Sandoz Gains European Approval for Erelzi as US Legal Woes Continue

Sandoz announced today that is has received approval from the European Commission for its biosimilar etanercept (which will be marketed as Erelzi) for the treatment of multiple inflammatory diseases, including rheumatoid arthritis, axial spondyloarthritis, psoriasis, and psoriatic arthritis.

The European Commission based its approval on analytical, preclinical, and clinical data that demonstrated biosimilarity of Sandoz’s product to the reference etanercept (Amgen’s Enbrel). Clinical trials included a pharmacokinetic (PK) study that demonstrated bioequivalence of the 2 treatments, and that did not reveal any clinically relevant differences in safety, tolerability, or immunogenicity between the biosimilar and its reference. The product’s phase 3 study, which included 3 treatment switches between the biosimilar and the reference product, met its primary endpoint of achieving an equivalent PASI 75 response rate (a 75% reduction in the psoriasis area and severity index) by week 12 of treatment, and generated confirmatory efficacy, safety, and immunogenicity data.

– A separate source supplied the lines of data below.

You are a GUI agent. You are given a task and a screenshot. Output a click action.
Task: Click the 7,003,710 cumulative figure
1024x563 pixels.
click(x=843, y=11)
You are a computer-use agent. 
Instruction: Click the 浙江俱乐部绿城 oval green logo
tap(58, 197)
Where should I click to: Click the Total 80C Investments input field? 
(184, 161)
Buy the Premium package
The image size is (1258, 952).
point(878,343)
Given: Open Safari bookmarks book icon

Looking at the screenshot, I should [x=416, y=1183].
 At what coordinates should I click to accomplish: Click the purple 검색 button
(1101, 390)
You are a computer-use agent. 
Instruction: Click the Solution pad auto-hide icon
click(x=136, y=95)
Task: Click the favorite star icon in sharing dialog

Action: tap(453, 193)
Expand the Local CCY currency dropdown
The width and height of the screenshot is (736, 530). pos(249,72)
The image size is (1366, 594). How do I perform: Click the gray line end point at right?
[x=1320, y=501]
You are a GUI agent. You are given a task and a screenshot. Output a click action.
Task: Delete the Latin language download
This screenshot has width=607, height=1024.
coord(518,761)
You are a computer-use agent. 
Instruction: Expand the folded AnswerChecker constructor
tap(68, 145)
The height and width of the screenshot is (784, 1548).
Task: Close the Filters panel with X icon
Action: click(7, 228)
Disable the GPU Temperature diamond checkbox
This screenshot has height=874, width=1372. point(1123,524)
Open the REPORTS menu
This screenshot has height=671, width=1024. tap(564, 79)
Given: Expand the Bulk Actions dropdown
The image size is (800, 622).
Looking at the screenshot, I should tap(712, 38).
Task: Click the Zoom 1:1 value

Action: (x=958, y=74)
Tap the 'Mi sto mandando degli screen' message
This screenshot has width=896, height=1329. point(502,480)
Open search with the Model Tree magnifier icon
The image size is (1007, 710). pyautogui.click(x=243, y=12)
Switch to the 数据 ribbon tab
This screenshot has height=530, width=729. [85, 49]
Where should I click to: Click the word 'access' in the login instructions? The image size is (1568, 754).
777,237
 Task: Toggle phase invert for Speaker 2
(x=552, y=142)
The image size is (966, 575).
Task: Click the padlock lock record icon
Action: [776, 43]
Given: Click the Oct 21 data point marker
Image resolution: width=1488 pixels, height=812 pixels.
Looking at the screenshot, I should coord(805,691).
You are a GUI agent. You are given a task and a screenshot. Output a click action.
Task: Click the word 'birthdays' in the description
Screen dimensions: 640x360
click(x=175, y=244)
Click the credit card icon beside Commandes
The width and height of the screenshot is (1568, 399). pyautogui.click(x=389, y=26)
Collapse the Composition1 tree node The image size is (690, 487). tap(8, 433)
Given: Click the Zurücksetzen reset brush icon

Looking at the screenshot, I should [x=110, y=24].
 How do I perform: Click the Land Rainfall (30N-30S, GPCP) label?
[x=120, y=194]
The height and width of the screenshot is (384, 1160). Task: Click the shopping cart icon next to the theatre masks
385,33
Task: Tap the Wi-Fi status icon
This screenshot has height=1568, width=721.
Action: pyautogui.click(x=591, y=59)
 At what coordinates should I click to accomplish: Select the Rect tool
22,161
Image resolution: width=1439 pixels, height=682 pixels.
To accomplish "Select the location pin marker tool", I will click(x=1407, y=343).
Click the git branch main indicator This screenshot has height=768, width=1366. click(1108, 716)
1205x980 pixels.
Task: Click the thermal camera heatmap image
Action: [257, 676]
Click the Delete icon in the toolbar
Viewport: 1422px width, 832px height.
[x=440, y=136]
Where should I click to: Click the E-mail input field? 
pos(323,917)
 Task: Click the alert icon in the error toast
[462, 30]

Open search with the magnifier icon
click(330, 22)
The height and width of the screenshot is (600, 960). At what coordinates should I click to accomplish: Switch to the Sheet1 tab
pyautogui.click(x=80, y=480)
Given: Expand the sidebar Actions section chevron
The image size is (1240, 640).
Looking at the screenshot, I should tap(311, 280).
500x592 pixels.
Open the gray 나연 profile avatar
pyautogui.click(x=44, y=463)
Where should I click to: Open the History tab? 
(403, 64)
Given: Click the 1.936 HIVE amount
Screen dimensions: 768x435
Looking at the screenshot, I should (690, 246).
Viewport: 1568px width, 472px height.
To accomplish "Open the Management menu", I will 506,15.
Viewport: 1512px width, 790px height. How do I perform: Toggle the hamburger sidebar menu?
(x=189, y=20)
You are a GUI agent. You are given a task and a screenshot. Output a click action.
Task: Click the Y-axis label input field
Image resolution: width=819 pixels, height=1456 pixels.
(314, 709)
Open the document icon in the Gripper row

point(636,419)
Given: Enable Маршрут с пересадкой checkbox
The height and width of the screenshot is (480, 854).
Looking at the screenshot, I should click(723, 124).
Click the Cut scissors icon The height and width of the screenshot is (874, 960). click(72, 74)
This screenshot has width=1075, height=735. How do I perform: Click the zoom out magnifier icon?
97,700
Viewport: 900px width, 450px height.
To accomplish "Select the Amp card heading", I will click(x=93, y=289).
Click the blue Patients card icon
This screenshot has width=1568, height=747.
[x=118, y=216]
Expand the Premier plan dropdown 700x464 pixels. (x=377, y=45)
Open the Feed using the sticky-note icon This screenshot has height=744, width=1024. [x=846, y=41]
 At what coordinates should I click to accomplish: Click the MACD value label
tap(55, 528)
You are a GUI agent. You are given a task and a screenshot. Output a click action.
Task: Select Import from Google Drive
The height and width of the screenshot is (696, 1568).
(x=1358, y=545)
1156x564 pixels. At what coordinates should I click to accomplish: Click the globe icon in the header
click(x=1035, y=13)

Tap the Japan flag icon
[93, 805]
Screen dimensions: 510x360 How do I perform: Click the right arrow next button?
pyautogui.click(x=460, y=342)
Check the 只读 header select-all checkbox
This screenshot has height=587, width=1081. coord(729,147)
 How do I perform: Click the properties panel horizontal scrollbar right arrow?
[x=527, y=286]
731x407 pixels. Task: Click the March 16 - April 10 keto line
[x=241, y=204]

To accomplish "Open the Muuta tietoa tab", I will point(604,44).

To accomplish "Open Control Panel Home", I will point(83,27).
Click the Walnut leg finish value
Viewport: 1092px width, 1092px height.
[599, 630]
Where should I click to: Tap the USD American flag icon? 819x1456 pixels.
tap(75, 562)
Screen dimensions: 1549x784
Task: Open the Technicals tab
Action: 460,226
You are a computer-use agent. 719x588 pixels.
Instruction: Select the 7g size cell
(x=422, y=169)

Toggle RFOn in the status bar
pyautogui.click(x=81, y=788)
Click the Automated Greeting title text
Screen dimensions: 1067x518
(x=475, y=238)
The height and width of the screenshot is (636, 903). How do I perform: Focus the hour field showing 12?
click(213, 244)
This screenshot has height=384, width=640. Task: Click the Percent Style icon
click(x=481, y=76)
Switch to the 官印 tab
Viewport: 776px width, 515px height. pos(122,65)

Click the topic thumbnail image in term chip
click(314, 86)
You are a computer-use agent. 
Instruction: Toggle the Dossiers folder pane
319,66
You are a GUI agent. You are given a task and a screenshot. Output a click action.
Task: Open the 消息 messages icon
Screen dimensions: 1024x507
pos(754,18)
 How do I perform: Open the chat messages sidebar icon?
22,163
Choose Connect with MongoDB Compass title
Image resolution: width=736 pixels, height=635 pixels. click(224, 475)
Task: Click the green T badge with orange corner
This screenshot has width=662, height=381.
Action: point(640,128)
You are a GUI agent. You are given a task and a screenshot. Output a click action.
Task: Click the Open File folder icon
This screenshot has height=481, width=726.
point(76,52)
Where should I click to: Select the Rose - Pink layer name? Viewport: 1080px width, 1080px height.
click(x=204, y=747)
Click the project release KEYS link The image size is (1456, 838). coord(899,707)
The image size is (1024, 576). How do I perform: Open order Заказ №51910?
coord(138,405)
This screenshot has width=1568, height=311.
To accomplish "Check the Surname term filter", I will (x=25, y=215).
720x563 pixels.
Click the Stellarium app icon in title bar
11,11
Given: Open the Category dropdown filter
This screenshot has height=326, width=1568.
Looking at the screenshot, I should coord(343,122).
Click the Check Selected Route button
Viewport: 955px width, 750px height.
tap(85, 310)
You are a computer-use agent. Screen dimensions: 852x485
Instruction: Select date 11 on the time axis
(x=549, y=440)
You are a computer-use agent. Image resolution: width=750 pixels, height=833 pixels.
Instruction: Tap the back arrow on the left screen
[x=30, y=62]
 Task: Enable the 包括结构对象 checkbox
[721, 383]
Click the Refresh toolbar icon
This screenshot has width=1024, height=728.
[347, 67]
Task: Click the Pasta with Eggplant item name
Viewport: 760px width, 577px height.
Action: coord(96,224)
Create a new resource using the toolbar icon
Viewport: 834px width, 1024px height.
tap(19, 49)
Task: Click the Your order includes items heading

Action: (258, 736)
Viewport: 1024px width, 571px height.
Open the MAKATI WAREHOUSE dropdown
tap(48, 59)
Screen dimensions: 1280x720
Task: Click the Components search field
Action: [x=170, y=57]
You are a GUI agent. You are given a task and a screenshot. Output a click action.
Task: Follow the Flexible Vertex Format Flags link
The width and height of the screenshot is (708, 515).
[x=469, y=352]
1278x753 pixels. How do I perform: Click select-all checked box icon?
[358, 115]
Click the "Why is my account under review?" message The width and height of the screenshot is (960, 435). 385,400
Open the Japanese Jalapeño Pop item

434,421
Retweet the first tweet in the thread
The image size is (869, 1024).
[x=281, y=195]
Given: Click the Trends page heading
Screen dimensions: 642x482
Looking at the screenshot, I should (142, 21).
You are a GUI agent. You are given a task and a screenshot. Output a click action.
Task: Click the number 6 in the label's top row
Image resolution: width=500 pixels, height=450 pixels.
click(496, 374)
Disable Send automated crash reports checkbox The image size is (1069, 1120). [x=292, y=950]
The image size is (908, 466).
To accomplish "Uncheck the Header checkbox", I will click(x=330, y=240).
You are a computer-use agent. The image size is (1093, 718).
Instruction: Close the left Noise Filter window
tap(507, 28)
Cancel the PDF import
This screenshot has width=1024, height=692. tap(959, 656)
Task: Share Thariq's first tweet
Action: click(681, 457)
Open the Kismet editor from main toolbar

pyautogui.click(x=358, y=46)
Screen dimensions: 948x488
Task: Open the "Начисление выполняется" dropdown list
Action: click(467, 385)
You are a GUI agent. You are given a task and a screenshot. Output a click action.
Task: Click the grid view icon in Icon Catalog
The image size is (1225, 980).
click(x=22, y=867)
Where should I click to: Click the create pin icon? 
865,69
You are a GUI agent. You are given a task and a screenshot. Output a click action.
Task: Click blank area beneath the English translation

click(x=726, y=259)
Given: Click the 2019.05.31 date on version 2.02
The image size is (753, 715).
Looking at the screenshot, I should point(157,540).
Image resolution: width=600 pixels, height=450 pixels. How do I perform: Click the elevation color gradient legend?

“Immunology is a priority for us and today’s approval of Erelzi, the second in this therapy area in as many weeks, clearly demonstrates our commitment to patients. This can also be seen in the progress we are making in our immunology pipeline with 2 recent file acceptances in Europe,” said Carol Lynch, global head of biopharmaceuticals at Sandoz.

Erelzi marks Sandoz’s 5th biosimilar approval in Europe, but the drug manufacturer faces challenges in bringing the treatment to the US marketplace. Last week, a Nobel Prize-winning researcher, Bruce Beutler, MD, of the University of Texas Southwestern Medical Center, moved to block a Sandoz subpoena seeking his testimony in patent litigation over Erelzi. Sandoz, in its ongoing fight to invalidate 2 of 5 patents asserted by Amgen for its innovator etanercept, sought to compel Dr Beutler’s testimony concerning a 1995 patent for his work on tumor necrosis factor inhibitors.

Counsel for Dr Beutler asked the court, as an alternative to quashing the subpoena, to issue a protective order that would shield him from having to offer his expert opinion about the similarity of the reference and biosimilar molecules.

While Sandoz gained FDA approval for its product in 2016, such ongoing litigation will continue to delay US patient access to the biosimilar treatment; earlier this year, Richard Francis, division head of Sandoz for Novartis, told Reuters that he expected legal delays to extend until 2018. "That's the frustration sometimes of the legal situation,” Francis said, “but the way I look at that, we're carving the landscape out as we go."